YOUR SOLIN GENERATED RECIPE
Silky Greek Yogurt Protein Cheesecake with Mixed Berries
Enjoy a heavenly, low-fat cheesecake that’s silky smooth with a light tang from Greek yogurt, perfectly balanced with a subtle sweetness and a crisp almond flour crust. This indulgent dessert is topped with a vibrant medley of mixed berries and a luxurious drizzle of heavy cream and coconut oil, creating a sensory delight that satisfies cravings while supporting your macro goals.
INGREDIENTS
1 cup Nonfat Greek Yogurt (245g)
3 oz Low-Fat Cream Cheese (85g)
1 large Egg White (33g)
1/4 scoop Whey Protein Isolate (≈7g)
1/3 cup Almond Flour (32g)
1/2 cup Mixed Berries (≈75g)
2 tbsp Heavy Cream (30g)
2 tsp Coconut Oil (10g)
PREPARATION
Preheat your oven to 350°F (175°C). Lightly grease a small springform pan.
In a large mixing bowl, combine the Nonfat Greek Yogurt, Low-Fat Cream Cheese, egg white, and 1/4 scoop of Whey Protein Isolate. Blend until the mixture is smooth and uniform.
In a separate bowl, mix the Almond Flour with 1 teaspoon of melted Coconut Oil until it forms a crumbly paste. Press this mixture evenly into the base of the prepared pan to create the crust.

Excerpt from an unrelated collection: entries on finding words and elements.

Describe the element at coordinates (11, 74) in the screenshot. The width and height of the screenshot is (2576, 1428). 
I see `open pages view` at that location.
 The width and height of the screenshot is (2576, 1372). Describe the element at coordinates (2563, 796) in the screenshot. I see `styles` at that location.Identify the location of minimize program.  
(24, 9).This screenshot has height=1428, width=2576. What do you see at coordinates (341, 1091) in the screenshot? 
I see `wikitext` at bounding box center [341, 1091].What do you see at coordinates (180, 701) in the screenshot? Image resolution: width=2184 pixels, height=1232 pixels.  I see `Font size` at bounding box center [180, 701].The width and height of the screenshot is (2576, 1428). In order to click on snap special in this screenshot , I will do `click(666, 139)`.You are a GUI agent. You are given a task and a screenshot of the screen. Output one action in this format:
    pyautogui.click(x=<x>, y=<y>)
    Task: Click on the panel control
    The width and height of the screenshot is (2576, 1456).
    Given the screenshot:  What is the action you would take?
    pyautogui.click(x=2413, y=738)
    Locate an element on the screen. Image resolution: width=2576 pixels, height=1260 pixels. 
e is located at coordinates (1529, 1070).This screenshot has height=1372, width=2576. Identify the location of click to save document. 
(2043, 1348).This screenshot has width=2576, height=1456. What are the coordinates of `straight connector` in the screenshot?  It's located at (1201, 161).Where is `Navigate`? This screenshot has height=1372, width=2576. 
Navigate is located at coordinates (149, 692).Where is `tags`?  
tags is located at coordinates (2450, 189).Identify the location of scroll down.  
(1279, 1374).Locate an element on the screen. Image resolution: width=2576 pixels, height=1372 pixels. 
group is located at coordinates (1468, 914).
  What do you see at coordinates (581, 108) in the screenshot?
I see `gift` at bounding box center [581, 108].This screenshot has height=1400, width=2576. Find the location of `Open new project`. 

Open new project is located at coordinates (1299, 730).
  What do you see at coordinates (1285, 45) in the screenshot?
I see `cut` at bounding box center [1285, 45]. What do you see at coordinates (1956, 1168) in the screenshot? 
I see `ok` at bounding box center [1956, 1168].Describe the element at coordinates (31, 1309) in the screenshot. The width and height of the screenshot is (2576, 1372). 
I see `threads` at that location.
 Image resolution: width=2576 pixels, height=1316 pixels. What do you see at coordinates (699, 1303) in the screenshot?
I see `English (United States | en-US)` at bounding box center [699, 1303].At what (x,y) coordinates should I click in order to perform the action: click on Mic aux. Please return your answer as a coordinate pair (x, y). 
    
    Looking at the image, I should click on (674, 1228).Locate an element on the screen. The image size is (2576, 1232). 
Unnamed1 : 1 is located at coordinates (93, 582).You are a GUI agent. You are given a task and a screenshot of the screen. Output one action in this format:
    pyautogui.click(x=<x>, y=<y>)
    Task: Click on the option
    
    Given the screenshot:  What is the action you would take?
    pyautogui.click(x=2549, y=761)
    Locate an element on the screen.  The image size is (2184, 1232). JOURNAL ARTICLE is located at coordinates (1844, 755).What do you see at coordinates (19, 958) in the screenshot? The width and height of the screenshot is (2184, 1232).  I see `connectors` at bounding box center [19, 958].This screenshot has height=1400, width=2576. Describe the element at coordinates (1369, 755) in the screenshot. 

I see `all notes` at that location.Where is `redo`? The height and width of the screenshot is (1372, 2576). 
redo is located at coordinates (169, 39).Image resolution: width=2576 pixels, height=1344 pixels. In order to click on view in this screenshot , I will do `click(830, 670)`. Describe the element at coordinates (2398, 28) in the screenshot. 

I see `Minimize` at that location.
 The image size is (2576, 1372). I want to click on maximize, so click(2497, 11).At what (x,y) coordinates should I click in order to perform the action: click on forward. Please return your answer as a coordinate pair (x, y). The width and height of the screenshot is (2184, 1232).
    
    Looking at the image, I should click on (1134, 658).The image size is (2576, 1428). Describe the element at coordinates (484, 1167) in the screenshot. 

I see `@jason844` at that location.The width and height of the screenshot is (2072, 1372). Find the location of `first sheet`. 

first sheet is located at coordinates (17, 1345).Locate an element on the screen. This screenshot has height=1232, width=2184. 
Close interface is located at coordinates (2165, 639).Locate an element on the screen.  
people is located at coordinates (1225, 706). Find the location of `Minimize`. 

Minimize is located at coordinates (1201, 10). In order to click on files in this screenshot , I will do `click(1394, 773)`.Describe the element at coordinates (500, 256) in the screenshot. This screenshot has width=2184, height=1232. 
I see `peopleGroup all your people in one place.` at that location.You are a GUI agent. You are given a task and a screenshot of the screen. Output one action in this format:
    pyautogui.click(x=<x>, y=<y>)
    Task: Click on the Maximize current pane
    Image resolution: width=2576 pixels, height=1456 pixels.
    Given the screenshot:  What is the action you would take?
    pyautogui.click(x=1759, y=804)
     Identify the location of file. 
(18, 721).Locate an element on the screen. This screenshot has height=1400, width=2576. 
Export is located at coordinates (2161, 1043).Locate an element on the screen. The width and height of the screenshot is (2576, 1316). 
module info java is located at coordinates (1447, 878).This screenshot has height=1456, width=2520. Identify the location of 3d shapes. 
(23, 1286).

Pour the cheesecake filling over the crust, smoothing the top with a spatula.
Bake in the preheated oven for 20-25 minutes, or until the edges start to set but the center remains slightly jiggly for a silky texture.
Allow the cheesecake to cool completely at room temperature, then refrigerate for at least 3 hours to firm up.
Before serving, top with Mixed Berries. Drizzle with Heavy Cream and the remaining Coconut Oil (lightly warmed) for a touch of richness.
Slice and enjoy this light, protein-packed dessert.